• **TEXT SHOWN**:
Start

Rick Winfrey

Building SOLID Foundations of OOP, Part 3: LSP

December 05, 2012 » 9 minutes (1765 words)

So far we’ve looked at Single Responsibility Principle and the Open / Closed Principle, which brings us to the “L” of SOLID, the Liskov Substitution Principle.

The Liskov Substitution Principle (LSP) is named after Barbara Liskov. She first introduced the idea that became the Liskov Substitution Principle in 1988 with a description of a particular scenario:

What is wanted here is something like the following substitution property: If for each object O1 of type S there is an object O2 of type T such that for all programs P defined in terms of T, the behavior of P is unchanged when O1 is substituted for O2 then S is a subtype of T.

That’s cool, and perfectly clear, but how about a little more simple way of thinking about it?

End

[Rows showing where targets appear]
Start

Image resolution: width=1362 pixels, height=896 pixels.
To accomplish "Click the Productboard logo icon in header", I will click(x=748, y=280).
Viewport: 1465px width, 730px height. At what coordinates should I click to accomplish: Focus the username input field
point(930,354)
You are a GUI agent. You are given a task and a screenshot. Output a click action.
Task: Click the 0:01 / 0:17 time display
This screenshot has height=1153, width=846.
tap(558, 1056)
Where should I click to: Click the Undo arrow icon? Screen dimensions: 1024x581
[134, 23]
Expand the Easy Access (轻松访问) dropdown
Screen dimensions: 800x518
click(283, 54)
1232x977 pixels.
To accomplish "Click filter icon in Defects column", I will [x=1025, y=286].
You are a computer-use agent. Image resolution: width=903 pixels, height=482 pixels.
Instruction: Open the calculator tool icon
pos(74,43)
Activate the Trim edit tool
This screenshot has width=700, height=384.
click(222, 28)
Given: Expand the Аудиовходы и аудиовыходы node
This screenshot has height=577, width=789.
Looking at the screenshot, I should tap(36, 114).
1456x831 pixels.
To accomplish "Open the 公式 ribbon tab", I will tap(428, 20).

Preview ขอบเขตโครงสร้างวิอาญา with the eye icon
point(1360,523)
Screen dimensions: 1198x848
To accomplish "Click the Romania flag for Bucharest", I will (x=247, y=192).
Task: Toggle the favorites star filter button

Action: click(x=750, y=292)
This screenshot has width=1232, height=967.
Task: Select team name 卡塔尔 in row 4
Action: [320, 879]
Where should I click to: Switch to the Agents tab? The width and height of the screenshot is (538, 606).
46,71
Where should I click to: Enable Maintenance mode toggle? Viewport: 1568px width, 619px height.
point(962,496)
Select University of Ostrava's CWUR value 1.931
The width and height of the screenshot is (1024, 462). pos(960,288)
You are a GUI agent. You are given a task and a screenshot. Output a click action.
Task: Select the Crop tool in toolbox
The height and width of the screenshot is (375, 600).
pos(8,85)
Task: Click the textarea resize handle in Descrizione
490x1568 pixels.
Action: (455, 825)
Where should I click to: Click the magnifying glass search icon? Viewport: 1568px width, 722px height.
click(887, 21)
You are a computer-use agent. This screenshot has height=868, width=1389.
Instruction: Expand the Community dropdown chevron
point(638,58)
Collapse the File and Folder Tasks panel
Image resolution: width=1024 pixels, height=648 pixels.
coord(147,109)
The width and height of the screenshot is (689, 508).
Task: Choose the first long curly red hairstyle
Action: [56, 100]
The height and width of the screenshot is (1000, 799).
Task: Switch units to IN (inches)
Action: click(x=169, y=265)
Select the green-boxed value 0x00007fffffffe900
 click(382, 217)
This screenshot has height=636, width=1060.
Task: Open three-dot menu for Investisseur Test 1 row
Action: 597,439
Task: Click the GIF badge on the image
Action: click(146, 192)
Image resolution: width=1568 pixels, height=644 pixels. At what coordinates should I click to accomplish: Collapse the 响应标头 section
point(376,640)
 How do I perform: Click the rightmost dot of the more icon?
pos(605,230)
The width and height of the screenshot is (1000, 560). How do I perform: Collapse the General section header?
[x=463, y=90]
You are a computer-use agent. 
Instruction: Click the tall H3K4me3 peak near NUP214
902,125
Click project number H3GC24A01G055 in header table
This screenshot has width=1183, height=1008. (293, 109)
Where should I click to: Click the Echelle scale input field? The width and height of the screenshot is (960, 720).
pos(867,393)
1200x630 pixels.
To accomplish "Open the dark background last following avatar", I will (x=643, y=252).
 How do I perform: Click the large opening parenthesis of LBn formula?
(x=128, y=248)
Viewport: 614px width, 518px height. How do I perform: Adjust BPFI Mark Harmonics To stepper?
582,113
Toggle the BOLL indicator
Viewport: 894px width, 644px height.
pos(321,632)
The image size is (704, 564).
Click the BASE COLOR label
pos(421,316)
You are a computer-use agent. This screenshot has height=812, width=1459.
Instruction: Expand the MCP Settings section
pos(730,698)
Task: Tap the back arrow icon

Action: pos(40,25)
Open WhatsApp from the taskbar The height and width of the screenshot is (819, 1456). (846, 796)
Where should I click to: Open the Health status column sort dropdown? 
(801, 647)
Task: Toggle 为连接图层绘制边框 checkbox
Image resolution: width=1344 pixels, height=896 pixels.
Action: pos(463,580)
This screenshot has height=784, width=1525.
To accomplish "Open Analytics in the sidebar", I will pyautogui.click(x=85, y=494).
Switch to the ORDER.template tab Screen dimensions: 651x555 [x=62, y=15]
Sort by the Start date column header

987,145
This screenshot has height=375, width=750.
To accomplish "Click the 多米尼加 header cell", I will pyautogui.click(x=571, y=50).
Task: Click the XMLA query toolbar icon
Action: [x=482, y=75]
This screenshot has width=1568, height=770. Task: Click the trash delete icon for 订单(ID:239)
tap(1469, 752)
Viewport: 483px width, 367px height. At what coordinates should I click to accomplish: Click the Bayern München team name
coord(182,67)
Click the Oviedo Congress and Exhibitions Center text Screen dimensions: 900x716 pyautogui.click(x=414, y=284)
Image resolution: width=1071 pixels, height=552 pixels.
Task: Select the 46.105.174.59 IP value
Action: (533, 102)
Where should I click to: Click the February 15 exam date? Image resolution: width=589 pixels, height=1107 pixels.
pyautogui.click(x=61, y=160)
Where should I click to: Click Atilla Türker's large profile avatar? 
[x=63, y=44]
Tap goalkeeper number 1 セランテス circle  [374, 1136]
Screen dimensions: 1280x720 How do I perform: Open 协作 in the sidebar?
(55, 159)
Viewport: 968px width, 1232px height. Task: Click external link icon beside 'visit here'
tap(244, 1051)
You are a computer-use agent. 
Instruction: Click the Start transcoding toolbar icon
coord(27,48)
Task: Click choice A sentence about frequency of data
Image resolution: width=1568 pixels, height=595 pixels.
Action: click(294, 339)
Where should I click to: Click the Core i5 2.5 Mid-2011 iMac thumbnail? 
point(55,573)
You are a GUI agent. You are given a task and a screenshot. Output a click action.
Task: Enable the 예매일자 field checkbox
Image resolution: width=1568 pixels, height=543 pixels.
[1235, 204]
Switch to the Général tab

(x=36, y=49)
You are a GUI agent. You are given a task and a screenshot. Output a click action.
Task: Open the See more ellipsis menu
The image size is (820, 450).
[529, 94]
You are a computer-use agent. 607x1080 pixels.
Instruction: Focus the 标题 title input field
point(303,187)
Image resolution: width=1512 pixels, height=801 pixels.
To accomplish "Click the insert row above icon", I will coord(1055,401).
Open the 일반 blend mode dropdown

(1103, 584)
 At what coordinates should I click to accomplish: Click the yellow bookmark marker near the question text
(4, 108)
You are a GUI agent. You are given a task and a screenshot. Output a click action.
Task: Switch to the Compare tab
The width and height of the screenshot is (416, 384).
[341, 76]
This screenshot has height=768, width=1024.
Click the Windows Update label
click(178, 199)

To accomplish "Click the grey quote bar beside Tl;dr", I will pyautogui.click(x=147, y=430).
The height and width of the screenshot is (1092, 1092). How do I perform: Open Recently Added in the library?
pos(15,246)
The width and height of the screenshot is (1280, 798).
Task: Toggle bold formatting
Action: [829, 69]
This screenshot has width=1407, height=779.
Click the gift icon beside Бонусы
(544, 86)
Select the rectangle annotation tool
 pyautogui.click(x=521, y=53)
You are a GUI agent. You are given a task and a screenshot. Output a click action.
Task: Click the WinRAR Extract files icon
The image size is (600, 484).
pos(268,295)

End

• **WHAT TO DO**:
- A) Do these statements agree with the Liskov Substitution Principle post? (i) Barbara Liskov first introduced the idea behind the principle in 1988. (ii) The post calls the principle the "O" of SOLID. (iii) The post lists a reading time of 9 minutes. For each, answer yes or no and quote the deciding words from the post.
- B) Quote the Liskov Substitution Principle post from "So far we’ve" up to and including "Liskov Substitution Principle.".

• **CORRECT ANSWERS**:
- A)
(i) Yes: "She first introduced the idea that became the Liskov Substitution Principle in 1988"
(ii) No: "which brings us to the “L” of SOLID, the Liskov Substitution Principle"
(iii) Yes: "9 minutes (1765 words)"

- B)
So far we’ve looked at Single Responsibility Principle and the Open / Closed Principle, which brings us to the “L” of SOLID, the Liskov Substitution Principle.